An independent commission is needed to improve integrity and effectiveness and tackle serious issues with honesty in the legal system, an expert investigating the Post Office scandal has said.
Lawyers are aiding irresponsible decisions and there is abuse of confidentiality and legal professional privilege, according to Professor Richard Moorhead. There is a need for "concerted action" to tackle system-wide failures.
The independent commission should work with government, the professions, the courts and regulators.
The proposal was made as part of this year's Hamlyn Lectures by Professor Moorhead, who is from the University of Exeter Law School.
In the lectures he highlighted the serious legal problems of recent years, including the cases handled for oligarchs; the threats to national security posed by professional enabling, alleged SLAPPs, NDAs, corruption and phone hacking.

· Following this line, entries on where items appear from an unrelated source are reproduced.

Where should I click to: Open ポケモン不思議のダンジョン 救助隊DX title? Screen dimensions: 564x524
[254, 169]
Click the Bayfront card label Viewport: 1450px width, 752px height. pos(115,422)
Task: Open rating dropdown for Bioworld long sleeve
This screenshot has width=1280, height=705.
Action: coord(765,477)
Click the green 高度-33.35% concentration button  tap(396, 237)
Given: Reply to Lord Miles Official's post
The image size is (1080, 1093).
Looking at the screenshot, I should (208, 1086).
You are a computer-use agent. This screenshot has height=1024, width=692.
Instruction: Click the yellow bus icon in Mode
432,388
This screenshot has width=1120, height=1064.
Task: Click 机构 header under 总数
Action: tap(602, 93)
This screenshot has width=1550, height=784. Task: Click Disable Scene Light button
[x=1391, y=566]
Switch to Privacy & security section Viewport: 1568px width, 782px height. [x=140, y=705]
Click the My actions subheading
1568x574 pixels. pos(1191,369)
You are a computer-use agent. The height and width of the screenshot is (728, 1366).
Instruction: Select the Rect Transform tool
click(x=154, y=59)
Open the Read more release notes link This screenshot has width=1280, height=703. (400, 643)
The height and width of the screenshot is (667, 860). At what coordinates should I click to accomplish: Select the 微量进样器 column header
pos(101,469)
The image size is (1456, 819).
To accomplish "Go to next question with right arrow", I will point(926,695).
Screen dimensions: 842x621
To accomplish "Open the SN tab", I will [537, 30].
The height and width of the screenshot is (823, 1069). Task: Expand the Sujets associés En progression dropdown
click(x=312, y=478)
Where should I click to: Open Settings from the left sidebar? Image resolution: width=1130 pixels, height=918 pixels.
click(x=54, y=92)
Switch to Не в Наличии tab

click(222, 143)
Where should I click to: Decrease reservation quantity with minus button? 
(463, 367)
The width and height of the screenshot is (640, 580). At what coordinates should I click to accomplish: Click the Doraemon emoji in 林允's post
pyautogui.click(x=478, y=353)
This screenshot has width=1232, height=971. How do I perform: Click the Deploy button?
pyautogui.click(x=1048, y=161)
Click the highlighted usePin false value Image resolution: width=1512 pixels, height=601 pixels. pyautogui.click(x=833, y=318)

He also warned of a culture of excessive aggression in legal work - suggesting things are legal that are likely not legal, including misleading and abusive handling of legal matters.
Professor Moorhead said any commission would need to be strongly led with a mandate to address a programme of reform.
He also called for "more capable, better resourced, and more respected" regulators. This may mean a single regulator and a single disciplinary tribunal.
He said: "We have to change the way lawyers think and behave. We have to put complete integrity and particular care not to mislead at the front of our thinking. We should turn away from lauding amorality and guard against harm."
Professor Moorhead said ways of engaging and constructively challenging judges on how their work influences behaviour and ethics in litigation and advocacy should be encouraged, whilst respecting their independence. Judges should get more resources and support to manage difficult cases.
A particular focus of reform should be on building and strengthening accountability systems for legal risk in organisations and the professions. This is likely to require changes to rules and guidance in relation to corporate governance.
The power of regulators to regulate in-house lawyers and support their independence needs consideration to ensure regulatory gaps are closed.
Professor Moorhead said regulators and courts could do more to emphasise and strengthen obligations to be independent and objective in the provision of advice and assistance to clients.
Scrupulousness, complete honesty, and particular care not to mislead, as well as responsibility of purpose, and consideration of forseeable consequences, should feature prominently in any professional code.
Fearlessness and the presumption that lawyers can harm third parties for their clients should be removed from the codes and guidance because they are used to justify unwarranted aggression from lawyers.
Professor Moorhead also recommended:
- Ethical practice should be a routine and proactive part of competence review for all lawyers in firms and chambers.
- There should be a mechanism by which individuals, teams, or their firms/chambers could undergo non-disciplinary investigation and analysis, to encourage lesson learning and remediation, not punishment.
- The role of the Compliance Officer in Legal Practice in solicitors firms should be reviewed and improved.
- There should be a full, independent review of the law on legal professional privilege.
Professor Moorhead said: "Lucid ethical thinking could be aided by modest changes to codes, better guidance and regulation, and a concerted programme of training. This may sound forbidding to practitioners and judges at first and it will require exceptional leadership and determination.